View Full Version : Hardware?
biggmc01
02-07-2005, 09:32 PM
Hope this is the right forum. Pentium 4 1.7 ghz, 394 mb ram, 80 gb hd, XP Home.
System suddenly will not boot, freezes during post(ram count) sometimes, sometimes makes it further and then just hangs. Tried to use xp disk to boot and it locked on me. Emergency Nav disk won't work. Tried most of what I know but to no avail.
Any ideas?
Thanks in advance!
kirbykirbykirby
02-07-2005, 10:32 PM
did you add any new hardware then the bios crashed on you? if you did take it out and reboot and see if it loads to windows? otherwise it might be bad ram.
biggmc01
02-08-2005, 01:59 PM
No new hardware added at all.
pentachris
02-08-2005, 02:25 PM
Get a can of compressed air or, better yet, an anti-static vaccuum and blow/suck out any dust that's accumulated in the case. Make sure the RAM hasn't come unseated. Just for grins & giggles, pull it out and reseat it to be sure; or, better yet, try another compatible stick of RAM if you have access to one. Check the motherboard for bad capacitors (http://www.pcguide.com/vb/showthread.php?t=25482).

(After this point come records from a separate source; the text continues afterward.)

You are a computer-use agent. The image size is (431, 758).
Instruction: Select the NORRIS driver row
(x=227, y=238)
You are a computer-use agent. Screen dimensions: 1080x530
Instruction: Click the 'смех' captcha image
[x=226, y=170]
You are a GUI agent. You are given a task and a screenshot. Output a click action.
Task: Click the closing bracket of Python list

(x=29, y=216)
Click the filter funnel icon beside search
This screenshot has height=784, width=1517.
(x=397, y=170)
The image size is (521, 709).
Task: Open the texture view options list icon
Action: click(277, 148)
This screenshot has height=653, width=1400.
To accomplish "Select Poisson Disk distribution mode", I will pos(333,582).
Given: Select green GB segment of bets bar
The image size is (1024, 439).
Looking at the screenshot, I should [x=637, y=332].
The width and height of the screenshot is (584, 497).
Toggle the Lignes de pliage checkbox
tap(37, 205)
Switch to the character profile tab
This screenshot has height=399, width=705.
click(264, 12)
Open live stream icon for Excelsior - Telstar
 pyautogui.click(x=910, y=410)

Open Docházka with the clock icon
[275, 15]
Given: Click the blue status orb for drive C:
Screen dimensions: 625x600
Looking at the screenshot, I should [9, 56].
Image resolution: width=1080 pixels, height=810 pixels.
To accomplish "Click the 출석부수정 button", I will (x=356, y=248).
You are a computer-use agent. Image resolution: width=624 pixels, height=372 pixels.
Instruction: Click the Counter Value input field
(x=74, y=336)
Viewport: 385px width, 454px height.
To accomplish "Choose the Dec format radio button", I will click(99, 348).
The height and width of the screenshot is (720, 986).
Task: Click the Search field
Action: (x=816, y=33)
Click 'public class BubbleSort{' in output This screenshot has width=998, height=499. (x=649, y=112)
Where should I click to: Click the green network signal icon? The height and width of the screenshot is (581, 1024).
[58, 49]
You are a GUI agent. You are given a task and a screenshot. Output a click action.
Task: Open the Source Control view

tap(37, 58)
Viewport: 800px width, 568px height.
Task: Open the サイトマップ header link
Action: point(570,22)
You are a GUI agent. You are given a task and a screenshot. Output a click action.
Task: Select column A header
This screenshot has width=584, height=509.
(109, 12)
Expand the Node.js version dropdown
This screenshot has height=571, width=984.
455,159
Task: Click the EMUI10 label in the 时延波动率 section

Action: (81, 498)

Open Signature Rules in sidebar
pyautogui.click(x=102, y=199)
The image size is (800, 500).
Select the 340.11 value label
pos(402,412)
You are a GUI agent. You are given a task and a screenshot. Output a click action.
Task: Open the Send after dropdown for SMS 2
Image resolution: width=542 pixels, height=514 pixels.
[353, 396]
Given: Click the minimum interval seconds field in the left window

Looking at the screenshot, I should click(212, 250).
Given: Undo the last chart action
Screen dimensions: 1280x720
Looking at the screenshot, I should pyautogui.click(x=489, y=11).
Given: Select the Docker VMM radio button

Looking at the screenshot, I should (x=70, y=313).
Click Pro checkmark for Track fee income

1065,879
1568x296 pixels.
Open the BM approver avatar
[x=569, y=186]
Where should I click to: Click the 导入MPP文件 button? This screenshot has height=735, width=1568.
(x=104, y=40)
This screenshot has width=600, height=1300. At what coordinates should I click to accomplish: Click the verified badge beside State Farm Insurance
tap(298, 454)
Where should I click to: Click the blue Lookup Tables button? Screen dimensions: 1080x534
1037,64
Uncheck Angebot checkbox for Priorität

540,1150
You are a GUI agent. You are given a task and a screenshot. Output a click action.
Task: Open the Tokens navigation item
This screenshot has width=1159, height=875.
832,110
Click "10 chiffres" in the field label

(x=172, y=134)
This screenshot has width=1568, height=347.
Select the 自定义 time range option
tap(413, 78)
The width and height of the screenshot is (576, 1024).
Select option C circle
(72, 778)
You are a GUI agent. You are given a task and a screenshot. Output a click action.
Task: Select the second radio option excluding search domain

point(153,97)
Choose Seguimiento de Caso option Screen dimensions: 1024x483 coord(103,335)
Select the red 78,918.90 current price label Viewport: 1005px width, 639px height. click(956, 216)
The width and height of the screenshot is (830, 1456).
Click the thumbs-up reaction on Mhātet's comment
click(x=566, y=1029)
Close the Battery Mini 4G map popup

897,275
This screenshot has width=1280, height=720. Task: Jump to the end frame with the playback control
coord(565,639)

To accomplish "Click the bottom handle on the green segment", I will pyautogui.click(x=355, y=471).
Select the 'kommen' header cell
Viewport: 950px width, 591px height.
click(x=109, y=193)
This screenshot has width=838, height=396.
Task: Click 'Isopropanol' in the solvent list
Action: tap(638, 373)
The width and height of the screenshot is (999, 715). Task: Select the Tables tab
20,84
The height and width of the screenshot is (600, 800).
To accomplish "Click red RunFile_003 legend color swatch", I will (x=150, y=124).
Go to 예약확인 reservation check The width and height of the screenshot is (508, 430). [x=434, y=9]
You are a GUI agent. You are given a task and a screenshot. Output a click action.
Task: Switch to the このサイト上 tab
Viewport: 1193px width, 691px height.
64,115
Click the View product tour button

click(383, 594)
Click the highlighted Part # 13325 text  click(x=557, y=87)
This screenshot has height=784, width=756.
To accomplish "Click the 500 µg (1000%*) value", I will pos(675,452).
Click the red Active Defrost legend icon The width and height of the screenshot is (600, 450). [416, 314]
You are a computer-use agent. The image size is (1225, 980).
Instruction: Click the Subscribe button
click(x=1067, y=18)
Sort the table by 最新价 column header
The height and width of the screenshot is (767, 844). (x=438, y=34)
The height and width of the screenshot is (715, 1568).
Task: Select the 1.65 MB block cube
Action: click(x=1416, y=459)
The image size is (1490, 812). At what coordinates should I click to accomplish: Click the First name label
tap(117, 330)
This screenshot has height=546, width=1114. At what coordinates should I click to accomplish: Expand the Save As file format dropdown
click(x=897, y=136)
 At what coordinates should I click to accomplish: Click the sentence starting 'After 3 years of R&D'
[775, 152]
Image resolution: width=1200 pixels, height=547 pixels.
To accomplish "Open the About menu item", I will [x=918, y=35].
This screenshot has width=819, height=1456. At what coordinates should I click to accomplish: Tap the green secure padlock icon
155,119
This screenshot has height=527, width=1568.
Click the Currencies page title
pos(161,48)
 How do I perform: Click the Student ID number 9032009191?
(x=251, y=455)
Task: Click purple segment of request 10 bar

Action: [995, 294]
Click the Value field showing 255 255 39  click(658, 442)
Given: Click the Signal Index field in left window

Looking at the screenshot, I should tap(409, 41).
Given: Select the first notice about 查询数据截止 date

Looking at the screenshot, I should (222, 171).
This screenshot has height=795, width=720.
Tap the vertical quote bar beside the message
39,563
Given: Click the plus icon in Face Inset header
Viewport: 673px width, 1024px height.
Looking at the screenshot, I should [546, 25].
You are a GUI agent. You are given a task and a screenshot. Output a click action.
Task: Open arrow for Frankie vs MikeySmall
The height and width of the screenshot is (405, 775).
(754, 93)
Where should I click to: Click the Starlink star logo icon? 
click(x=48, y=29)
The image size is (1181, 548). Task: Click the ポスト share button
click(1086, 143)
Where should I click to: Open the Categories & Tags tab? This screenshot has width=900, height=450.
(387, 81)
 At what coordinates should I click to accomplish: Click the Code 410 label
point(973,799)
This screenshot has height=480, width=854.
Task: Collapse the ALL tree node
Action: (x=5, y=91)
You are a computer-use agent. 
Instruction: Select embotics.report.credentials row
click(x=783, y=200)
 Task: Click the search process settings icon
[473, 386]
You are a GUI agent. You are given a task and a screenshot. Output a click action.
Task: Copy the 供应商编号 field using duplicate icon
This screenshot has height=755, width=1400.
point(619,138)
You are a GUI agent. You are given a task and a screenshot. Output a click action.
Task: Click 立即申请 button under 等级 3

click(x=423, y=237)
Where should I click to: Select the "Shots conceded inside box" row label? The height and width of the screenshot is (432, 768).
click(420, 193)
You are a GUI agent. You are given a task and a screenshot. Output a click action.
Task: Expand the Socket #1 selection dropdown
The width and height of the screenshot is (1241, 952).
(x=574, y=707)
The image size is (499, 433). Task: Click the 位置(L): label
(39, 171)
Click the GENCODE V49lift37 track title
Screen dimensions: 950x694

Post back with any progress made.
biggmc01
02-08-2005, 06:08 PM
I'll try that later tonight when I get a chance and will post results tomorrow.
Thanks!
biggmc01
02-12-2005, 08:50 PM
....cleaned out the case, swapped RAM from another system and checked the capacitors with a magnifying glass( all shiny clean and sealed). Still can't get the damn thing to even go into BIOS properly let alone boot. The first time it will let you into bios then freeze, second time it doesn't even get that far. The RAM that is in it works fine in a Win 2000 machine I have. But this system has all my bells and whistles( and my games) so to speak.
Any ideas anyone?
pentachris
02-12-2005, 10:03 PM
Next thing to try would be a barebones boot. One stick of ram, cpu, video card - no drives, no peripherals (you should get a keyboard error). If that works, start hooking everything up one by one until the problem repeats itself - that will be your bad part.
If it doesn't work, you could try removing the motherboard and placing it on a non-conductive surface (like a piece of cardboard) and see if it'll boot. If so, there's a short, probably from the motherboard to the case.
PrntRhd
02-12-2005, 10:35 PM
I would borrow a keyboard and try it too.